Task description: For the material below, set down exactly the lines between the one containing "Task: Click the" and the last line, both included, leaving every picture out.

□ □ □ □

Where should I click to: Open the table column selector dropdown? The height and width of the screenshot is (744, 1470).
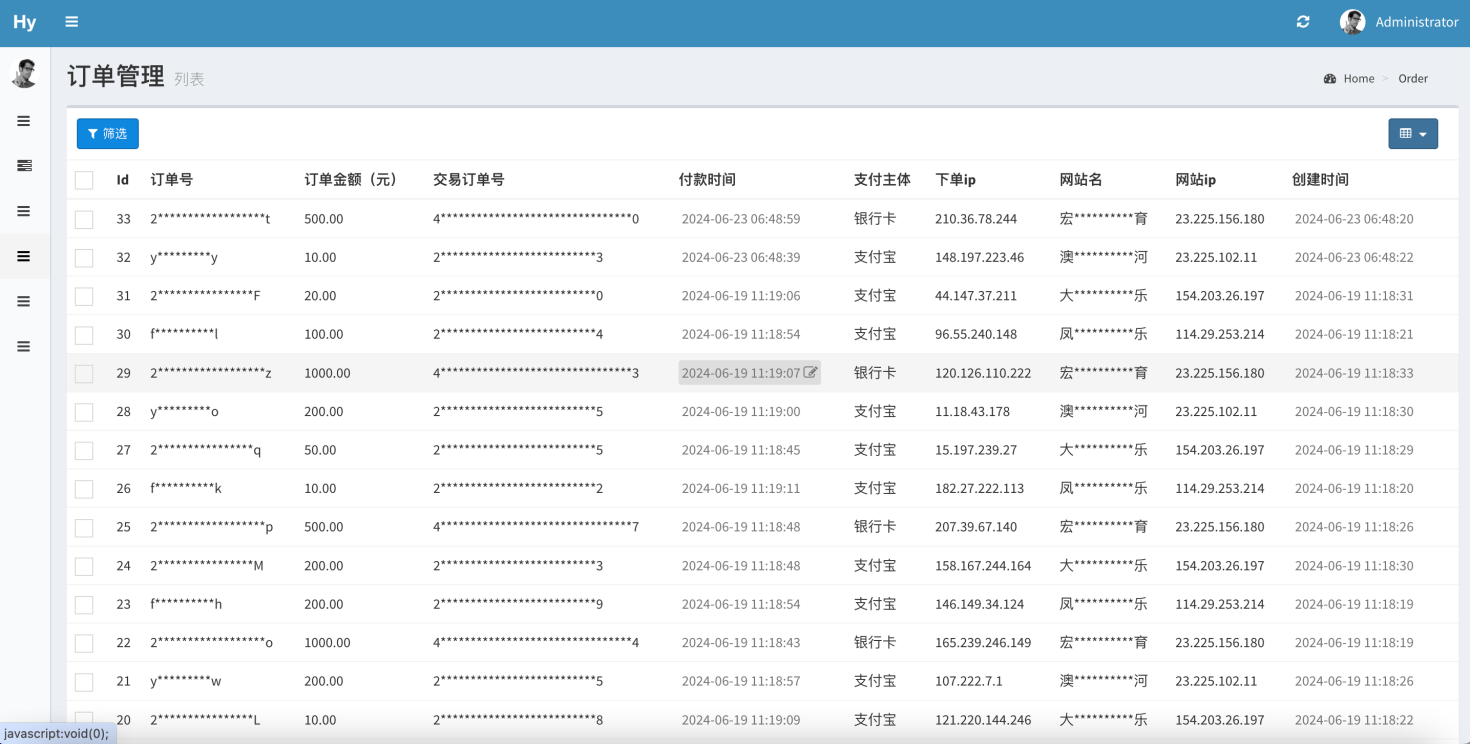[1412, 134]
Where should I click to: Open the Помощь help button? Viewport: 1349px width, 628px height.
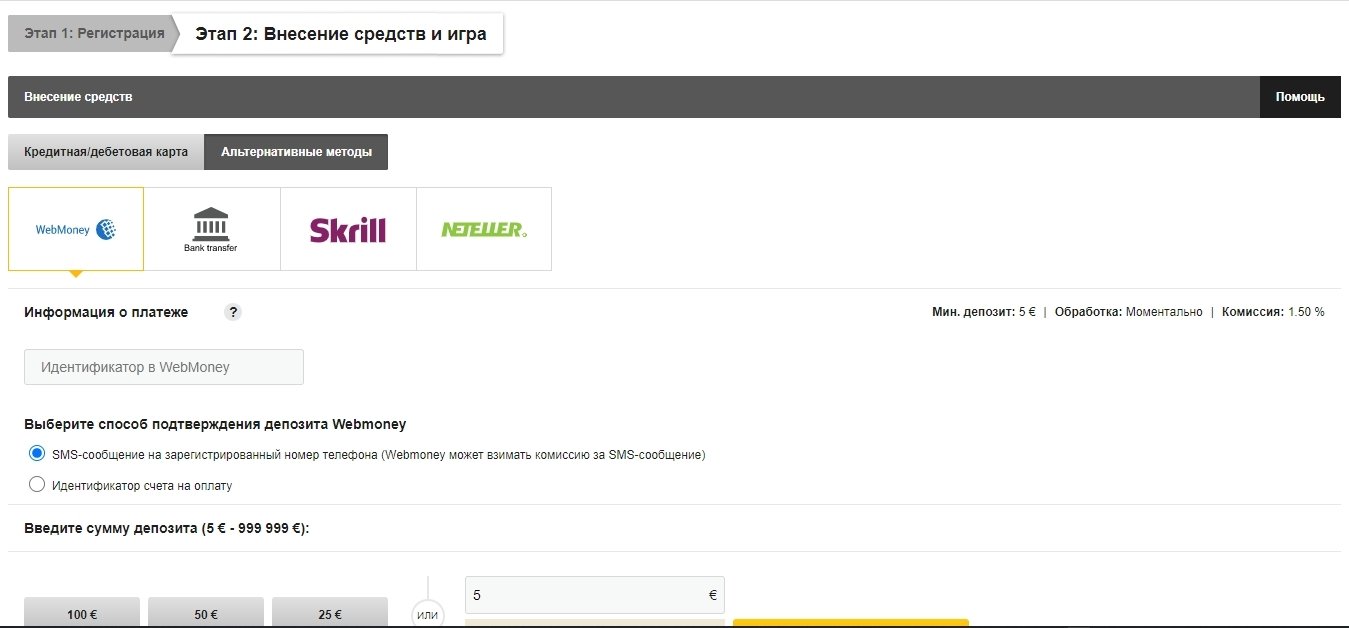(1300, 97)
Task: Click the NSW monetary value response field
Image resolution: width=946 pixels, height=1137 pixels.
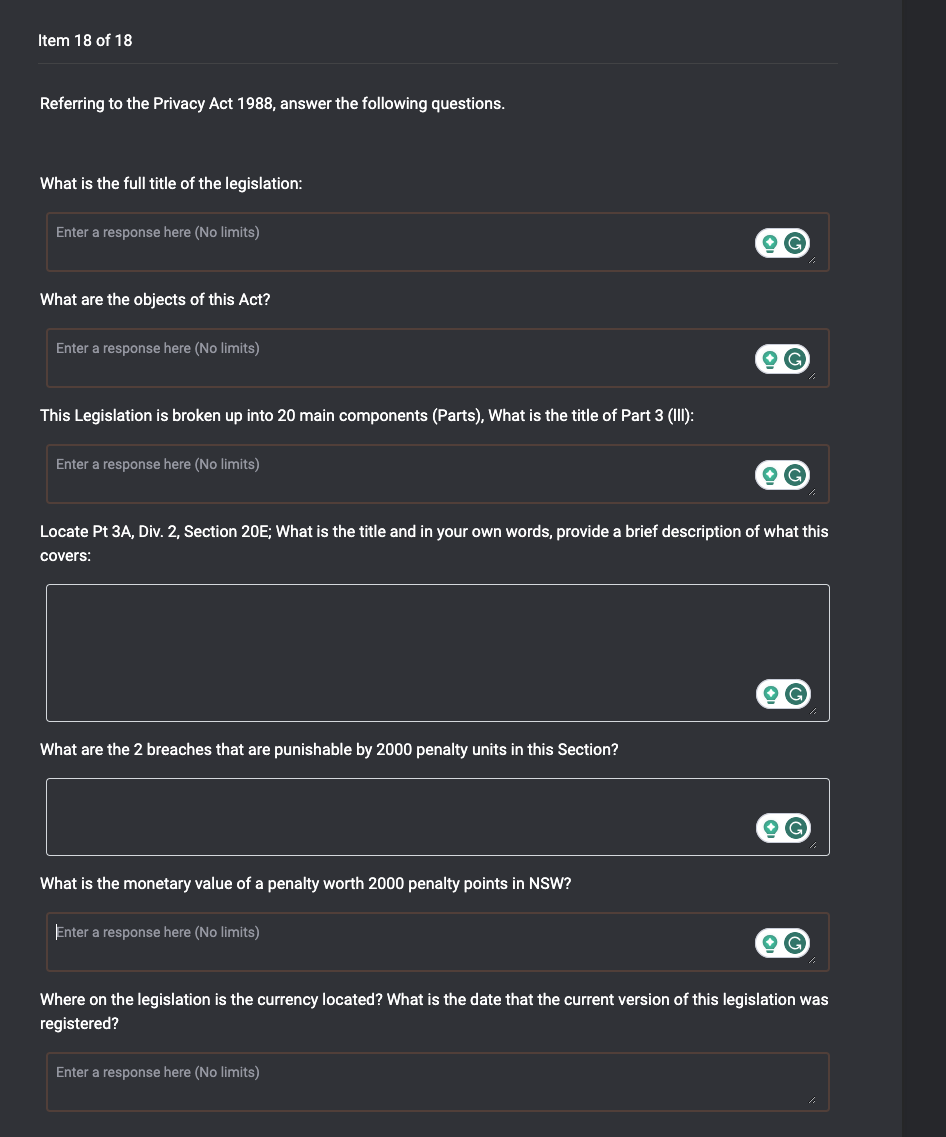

□ □ □ □

Result of the exercise:
Task: Click the NSW monetary value response field
Image resolution: width=946 pixels, height=1137 pixels.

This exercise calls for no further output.